- WHAT YOU HAVE TO DO:
Reproduce every one of the records below word for word, without changing anything.

- LISTING:

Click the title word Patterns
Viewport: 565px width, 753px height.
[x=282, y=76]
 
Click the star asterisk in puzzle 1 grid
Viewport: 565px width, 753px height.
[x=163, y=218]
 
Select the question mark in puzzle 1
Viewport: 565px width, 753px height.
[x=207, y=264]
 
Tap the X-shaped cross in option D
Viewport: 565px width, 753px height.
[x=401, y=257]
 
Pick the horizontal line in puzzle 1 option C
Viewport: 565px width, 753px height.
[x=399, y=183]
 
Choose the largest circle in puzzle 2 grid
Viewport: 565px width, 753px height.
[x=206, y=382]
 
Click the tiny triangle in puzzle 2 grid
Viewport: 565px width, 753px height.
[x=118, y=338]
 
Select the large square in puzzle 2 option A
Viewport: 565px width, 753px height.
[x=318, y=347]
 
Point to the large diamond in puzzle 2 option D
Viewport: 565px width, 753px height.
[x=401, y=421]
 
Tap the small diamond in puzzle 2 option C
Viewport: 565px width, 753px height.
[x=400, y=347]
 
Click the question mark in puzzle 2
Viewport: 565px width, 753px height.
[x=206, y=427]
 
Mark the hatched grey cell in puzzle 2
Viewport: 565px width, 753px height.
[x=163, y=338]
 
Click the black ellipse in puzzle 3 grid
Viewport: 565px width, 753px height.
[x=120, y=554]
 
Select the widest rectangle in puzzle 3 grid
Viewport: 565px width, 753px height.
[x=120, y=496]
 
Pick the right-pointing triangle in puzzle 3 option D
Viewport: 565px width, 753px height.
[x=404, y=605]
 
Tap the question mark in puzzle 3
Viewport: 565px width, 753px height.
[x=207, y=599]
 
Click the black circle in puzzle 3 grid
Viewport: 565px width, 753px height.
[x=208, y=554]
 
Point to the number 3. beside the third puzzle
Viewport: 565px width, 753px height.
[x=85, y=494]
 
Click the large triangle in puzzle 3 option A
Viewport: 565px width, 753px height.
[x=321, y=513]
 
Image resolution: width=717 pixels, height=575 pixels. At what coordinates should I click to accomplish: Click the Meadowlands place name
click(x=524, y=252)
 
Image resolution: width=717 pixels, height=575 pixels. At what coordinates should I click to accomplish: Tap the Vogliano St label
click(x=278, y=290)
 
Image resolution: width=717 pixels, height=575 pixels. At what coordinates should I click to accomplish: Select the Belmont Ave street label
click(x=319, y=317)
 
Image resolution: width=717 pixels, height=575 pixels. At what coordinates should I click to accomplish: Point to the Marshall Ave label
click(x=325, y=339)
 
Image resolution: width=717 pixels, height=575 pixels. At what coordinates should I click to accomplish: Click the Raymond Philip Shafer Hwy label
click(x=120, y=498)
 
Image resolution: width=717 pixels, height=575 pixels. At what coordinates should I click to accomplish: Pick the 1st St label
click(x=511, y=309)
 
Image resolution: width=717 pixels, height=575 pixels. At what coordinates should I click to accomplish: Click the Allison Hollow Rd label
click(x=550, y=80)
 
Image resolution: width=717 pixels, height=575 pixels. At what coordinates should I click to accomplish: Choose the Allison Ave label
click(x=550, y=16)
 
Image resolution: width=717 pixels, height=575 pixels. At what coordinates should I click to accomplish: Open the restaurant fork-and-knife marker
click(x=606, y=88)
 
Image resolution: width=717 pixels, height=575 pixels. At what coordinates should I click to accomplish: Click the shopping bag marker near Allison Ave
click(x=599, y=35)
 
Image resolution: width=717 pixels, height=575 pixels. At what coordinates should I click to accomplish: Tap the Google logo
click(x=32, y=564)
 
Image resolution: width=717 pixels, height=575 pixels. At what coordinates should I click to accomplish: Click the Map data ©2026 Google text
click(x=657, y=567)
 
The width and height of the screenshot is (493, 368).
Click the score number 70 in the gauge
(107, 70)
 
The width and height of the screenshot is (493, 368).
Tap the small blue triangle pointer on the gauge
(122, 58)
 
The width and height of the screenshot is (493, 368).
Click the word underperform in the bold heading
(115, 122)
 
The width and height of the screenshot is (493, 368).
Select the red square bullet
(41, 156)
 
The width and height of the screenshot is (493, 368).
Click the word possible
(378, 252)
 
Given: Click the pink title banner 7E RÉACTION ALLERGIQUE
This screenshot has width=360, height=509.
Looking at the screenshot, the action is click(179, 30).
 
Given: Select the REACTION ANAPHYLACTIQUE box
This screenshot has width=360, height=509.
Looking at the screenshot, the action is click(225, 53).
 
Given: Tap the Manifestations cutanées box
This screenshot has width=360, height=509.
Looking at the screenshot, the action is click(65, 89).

- SOLUTION TO THE EXERCISE:
Click the title word Patterns
Viewport: 565px width, 753px height.
[x=282, y=76]
 
Click the star asterisk in puzzle 1 grid
Viewport: 565px width, 753px height.
[x=163, y=218]
 
Select the question mark in puzzle 1
Viewport: 565px width, 753px height.
[x=207, y=264]
 
Tap the X-shaped cross in option D
Viewport: 565px width, 753px height.
[x=401, y=257]
 
Pick the horizontal line in puzzle 1 option C
Viewport: 565px width, 753px height.
[x=399, y=183]
 
Choose the largest circle in puzzle 2 grid
Viewport: 565px width, 753px height.
[x=206, y=382]
 
Click the tiny triangle in puzzle 2 grid
Viewport: 565px width, 753px height.
[x=118, y=338]
 
Select the large square in puzzle 2 option A
Viewport: 565px width, 753px height.
[x=318, y=347]
 
Point to the large diamond in puzzle 2 option D
Viewport: 565px width, 753px height.
[x=401, y=421]
 
Tap the small diamond in puzzle 2 option C
Viewport: 565px width, 753px height.
[x=400, y=347]
 
Click the question mark in puzzle 2
Viewport: 565px width, 753px height.
[x=206, y=427]
 
Mark the hatched grey cell in puzzle 2
Viewport: 565px width, 753px height.
[x=163, y=338]
 
Click the black ellipse in puzzle 3 grid
Viewport: 565px width, 753px height.
[x=120, y=554]
 
Select the widest rectangle in puzzle 3 grid
Viewport: 565px width, 753px height.
[x=120, y=496]
 
Pick the right-pointing triangle in puzzle 3 option D
Viewport: 565px width, 753px height.
[x=404, y=605]
 
Tap the question mark in puzzle 3
Viewport: 565px width, 753px height.
[x=207, y=599]
 
Click the black circle in puzzle 3 grid
Viewport: 565px width, 753px height.
[x=208, y=554]
 
Point to the number 3. beside the third puzzle
Viewport: 565px width, 753px height.
[x=85, y=494]
 
Click the large triangle in puzzle 3 option A
Viewport: 565px width, 753px height.
[x=321, y=513]
 
Image resolution: width=717 pixels, height=575 pixels. At what coordinates should I click to accomplish: Click the Meadowlands place name
click(x=524, y=252)
 
Image resolution: width=717 pixels, height=575 pixels. At what coordinates should I click to accomplish: Tap the Vogliano St label
click(x=278, y=290)
 
Image resolution: width=717 pixels, height=575 pixels. At what coordinates should I click to accomplish: Select the Belmont Ave street label
click(x=319, y=317)
 
Image resolution: width=717 pixels, height=575 pixels. At what coordinates should I click to accomplish: Point to the Marshall Ave label
click(x=325, y=339)
 
Image resolution: width=717 pixels, height=575 pixels. At what coordinates should I click to accomplish: Click the Raymond Philip Shafer Hwy label
click(x=120, y=498)
 
Image resolution: width=717 pixels, height=575 pixels. At what coordinates should I click to accomplish: Pick the 1st St label
click(x=511, y=309)
 
Image resolution: width=717 pixels, height=575 pixels. At what coordinates should I click to accomplish: Click the Allison Hollow Rd label
click(x=550, y=80)
 
Image resolution: width=717 pixels, height=575 pixels. At what coordinates should I click to accomplish: Choose the Allison Ave label
click(x=550, y=16)
 
Image resolution: width=717 pixels, height=575 pixels. At what coordinates should I click to accomplish: Open the restaurant fork-and-knife marker
click(x=606, y=88)
 
Image resolution: width=717 pixels, height=575 pixels. At what coordinates should I click to accomplish: Click the shopping bag marker near Allison Ave
click(x=599, y=35)
 
Image resolution: width=717 pixels, height=575 pixels. At what coordinates should I click to accomplish: Tap the Google logo
click(x=32, y=564)
 
Image resolution: width=717 pixels, height=575 pixels. At what coordinates should I click to accomplish: Click the Map data ©2026 Google text
click(x=657, y=567)
 
The width and height of the screenshot is (493, 368).
Click the score number 70 in the gauge
(107, 70)
 
The width and height of the screenshot is (493, 368).
Tap the small blue triangle pointer on the gauge
(122, 58)
 
The width and height of the screenshot is (493, 368).
Click the word underperform in the bold heading
(115, 122)
 
The width and height of the screenshot is (493, 368).
Select the red square bullet
(41, 156)
 
The width and height of the screenshot is (493, 368).
Click the word possible
(378, 252)
 
Given: Click the pink title banner 7E RÉACTION ALLERGIQUE
This screenshot has width=360, height=509.
Looking at the screenshot, the action is click(179, 30).
 
Given: Select the REACTION ANAPHYLACTIQUE box
This screenshot has width=360, height=509.
Looking at the screenshot, the action is click(225, 53).
 
Given: Tap the Manifestations cutanées box
This screenshot has width=360, height=509.
Looking at the screenshot, the action is click(65, 89).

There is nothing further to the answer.